Maintenance window scheduled to begin at February 14th 2200 est. until 0400 est. February 15th

(e.g. yourname@email.com)

Forgot Password?

    Defense Visual Information Distribution Service Logo

    The U.S. Army Band rocks to The Who

    The US Army Band rocks to The Who

    Photo By Brian Parker | The U.S. Army Band's Staff Sgt. Tim Whalen plays the keyboard during the classic rock...... read more read more

    JOINT BASE MYER-HENDERSON HALL, VA, UNITED STATES

    11.02.2013

    Courtesy Story

    Joint Base Myer-Henderson Hall

    By Jim Dresbach
    Pentagram Staff Writer

    JOINT BASE MYER-HENDERSON HALL, Va. - The originators of the rock opera were magnificently covered the weekend of Nov. 2 at Joint Base Myer-Henderson Hall's Brucker Hall.

    Pounding out anthems widely associated with the Rock and Roll Hall of Fame band, The Who, The United States Army Band, "Pershing's Own," cranked out a pair of solid 70-minute presentations highlighting the classic popular music of the legendary British band.

    The Nov. 2 and 3 concerts combined "Pershing's Own" Downrange with the 45-piece TUSAB Rock Orchestra for a multi-rhythm flashback to the late 1960s and early 1970s.
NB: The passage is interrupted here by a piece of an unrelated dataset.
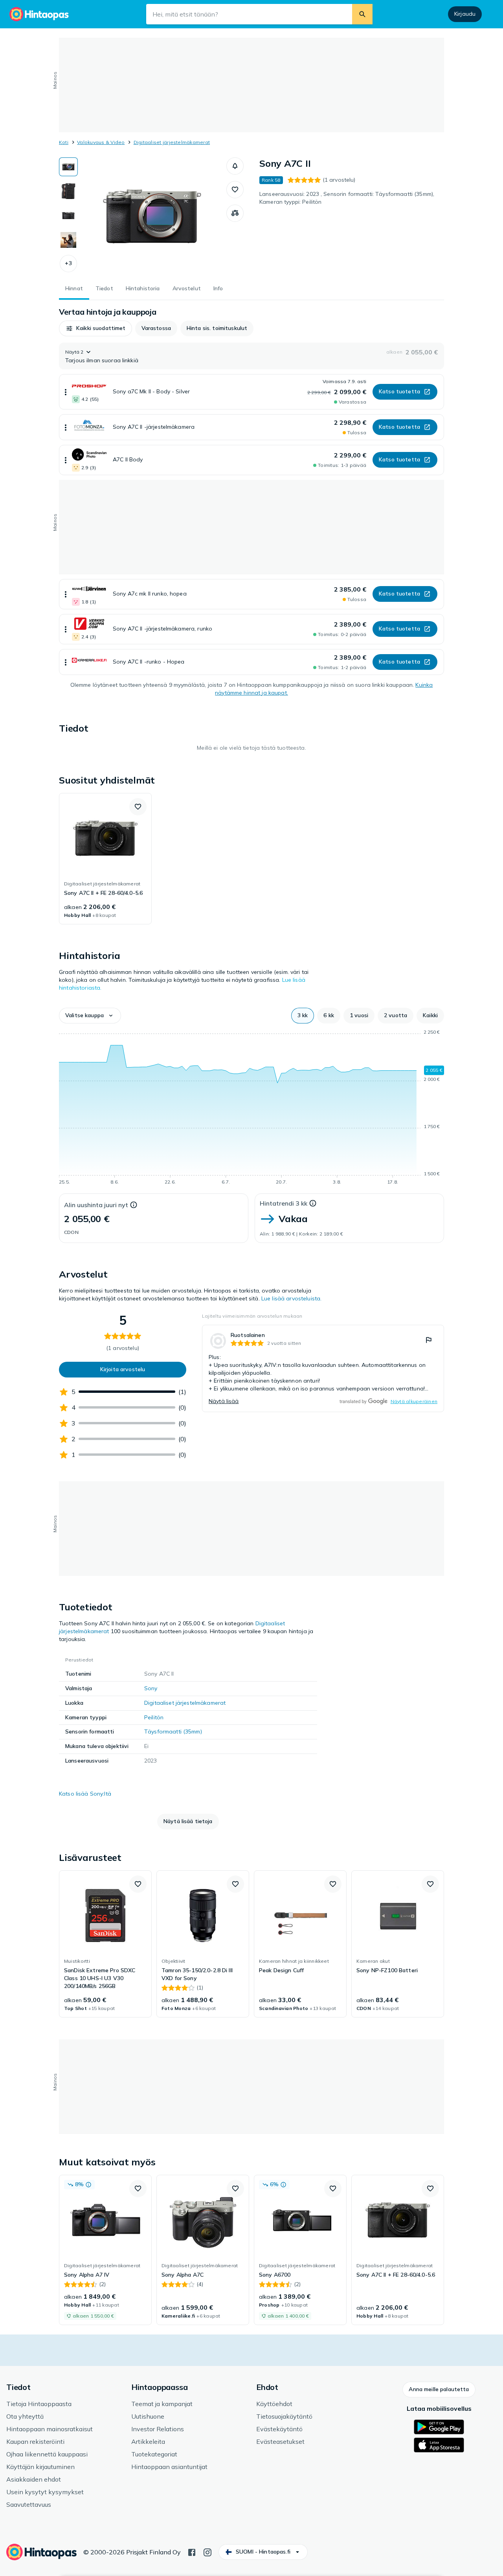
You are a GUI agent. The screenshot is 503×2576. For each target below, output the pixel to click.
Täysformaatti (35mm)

    Putting the whole musical ensemble together was Downrange's Staff Sgt. Tim Whalen, who tripled as musical arraigner, keyboard player and vocalist. Whalen's process for pitching The Who cover involved selecting a list of appropriate songs, receiving command approval, asking for colleague feedback and then knocking out the notes and making musical decisions which took two to three months.
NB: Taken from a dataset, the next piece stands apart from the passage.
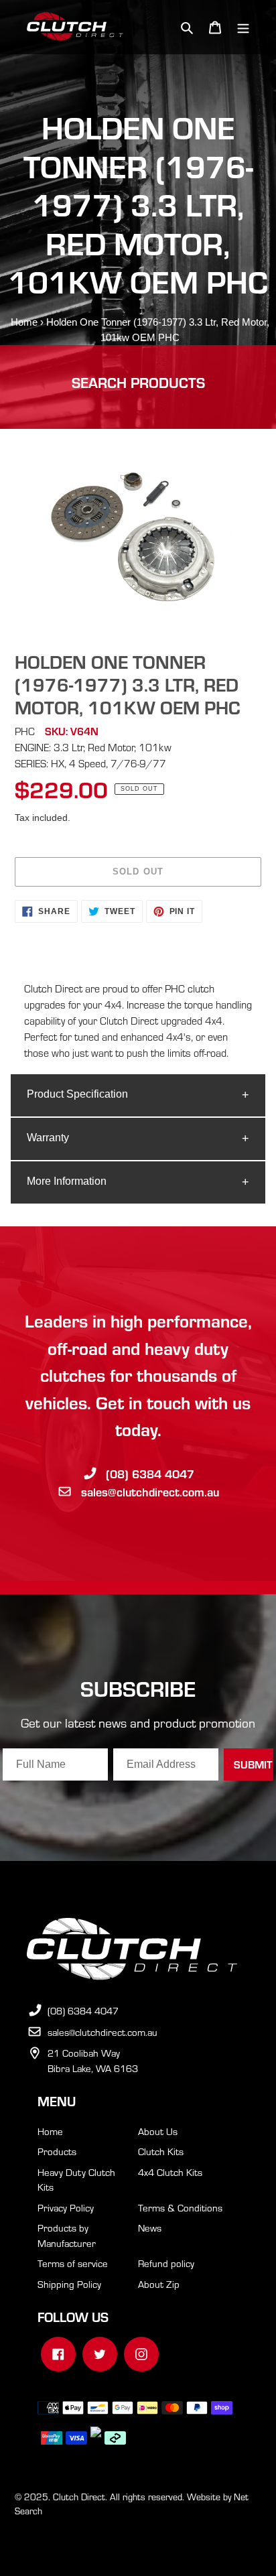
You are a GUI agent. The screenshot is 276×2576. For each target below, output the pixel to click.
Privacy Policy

    "The way I approached this whole thing was that I didn't want to mess with the music too much because [The Who's] stuff is so iconic," Whalen said. "I made some changes here and there. Maybe I added some of my own things just to make it unique to us, but I wanted the music to stay as powerful as it should be.

    "The first month went something like this - I spent a lot of time thinking about it [the arrangement]," Whalen continued. "I had the songs on [my mobile device], and I'd be driving or walking around and then I'd write on my phone: 'high violin line on verse two' or 'put some tympani in here.' Writing the actual music started after the first month, but by then, I had sounds in my head of what I wanted."

    What the band wanted at the beginning of the pair of shows was to immediately grab the audience's attention. A 24-minute medley of music from the rock opera classic "Tommy" set the high energy into motion. The first band member-audience, non-musical interaction came from Whalen when he back-introduced works like "Pinball Wizard" and "Listening to You".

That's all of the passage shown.